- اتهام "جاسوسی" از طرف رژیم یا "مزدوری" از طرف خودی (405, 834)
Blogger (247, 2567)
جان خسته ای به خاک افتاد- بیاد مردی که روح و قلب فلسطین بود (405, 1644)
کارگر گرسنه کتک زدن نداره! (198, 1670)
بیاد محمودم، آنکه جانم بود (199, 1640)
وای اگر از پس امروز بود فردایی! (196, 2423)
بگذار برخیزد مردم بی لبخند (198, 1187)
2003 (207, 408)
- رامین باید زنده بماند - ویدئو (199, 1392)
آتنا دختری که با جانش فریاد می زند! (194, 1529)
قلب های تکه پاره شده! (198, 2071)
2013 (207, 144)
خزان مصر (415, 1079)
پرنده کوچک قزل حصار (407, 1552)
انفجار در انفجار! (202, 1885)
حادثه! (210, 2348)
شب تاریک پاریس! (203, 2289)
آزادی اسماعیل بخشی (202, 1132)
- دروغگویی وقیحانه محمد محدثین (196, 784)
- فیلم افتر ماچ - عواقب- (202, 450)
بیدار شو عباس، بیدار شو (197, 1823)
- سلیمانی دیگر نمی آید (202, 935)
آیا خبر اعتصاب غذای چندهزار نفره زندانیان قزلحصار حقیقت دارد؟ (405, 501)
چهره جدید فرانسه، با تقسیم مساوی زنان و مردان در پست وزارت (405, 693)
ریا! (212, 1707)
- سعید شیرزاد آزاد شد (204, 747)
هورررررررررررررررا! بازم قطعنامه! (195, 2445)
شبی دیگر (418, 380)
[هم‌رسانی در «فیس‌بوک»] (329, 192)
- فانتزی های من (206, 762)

---

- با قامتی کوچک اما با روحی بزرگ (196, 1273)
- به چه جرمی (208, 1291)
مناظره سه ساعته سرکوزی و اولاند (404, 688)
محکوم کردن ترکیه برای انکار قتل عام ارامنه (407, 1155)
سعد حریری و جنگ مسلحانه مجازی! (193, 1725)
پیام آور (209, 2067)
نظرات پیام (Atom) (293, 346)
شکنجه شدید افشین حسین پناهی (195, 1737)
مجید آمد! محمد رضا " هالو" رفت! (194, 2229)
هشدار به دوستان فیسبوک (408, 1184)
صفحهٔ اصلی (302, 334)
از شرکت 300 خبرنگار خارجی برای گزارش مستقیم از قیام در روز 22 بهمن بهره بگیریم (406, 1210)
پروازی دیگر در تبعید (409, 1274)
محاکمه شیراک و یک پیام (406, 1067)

---

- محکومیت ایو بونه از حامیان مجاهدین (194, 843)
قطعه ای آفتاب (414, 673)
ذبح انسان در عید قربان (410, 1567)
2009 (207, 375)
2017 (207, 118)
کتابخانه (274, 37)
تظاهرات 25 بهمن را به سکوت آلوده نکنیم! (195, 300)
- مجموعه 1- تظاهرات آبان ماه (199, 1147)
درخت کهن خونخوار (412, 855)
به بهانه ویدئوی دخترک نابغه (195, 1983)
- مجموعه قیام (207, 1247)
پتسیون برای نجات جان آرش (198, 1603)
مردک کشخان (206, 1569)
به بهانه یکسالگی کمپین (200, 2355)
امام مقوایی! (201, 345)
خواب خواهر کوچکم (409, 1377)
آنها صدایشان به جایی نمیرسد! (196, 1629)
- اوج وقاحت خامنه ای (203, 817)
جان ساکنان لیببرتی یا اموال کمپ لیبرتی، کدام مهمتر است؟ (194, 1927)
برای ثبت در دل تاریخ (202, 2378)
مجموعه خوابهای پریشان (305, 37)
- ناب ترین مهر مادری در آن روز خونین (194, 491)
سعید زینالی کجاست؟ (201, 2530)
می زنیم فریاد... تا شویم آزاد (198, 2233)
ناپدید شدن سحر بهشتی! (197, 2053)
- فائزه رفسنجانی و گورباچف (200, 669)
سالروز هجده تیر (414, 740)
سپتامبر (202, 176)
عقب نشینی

---

## TASK ITEM
Give back the records above exactly, limited to the lines between the one holding "تظاهرات 25 بهمن" and the one holding "به بهانه یکسالگی کمپین (200, 2355)", inclusive.

## YOUR RESPONSE
تظاهرات 25 بهمن را به سکوت آلوده نکنیم! (195, 300)
- مجموعه 1- تظاهرات آبان ماه (199, 1147)
درخت کهن خونخوار (412, 855)
به بهانه ویدئوی دخترک نابغه (195, 1983)
- مجموعه قیام (207, 1247)
پتسیون برای نجات جان آرش (198, 1603)
مردک کشخان (206, 1569)
به بهانه یکسالگی کمپین (200, 2355)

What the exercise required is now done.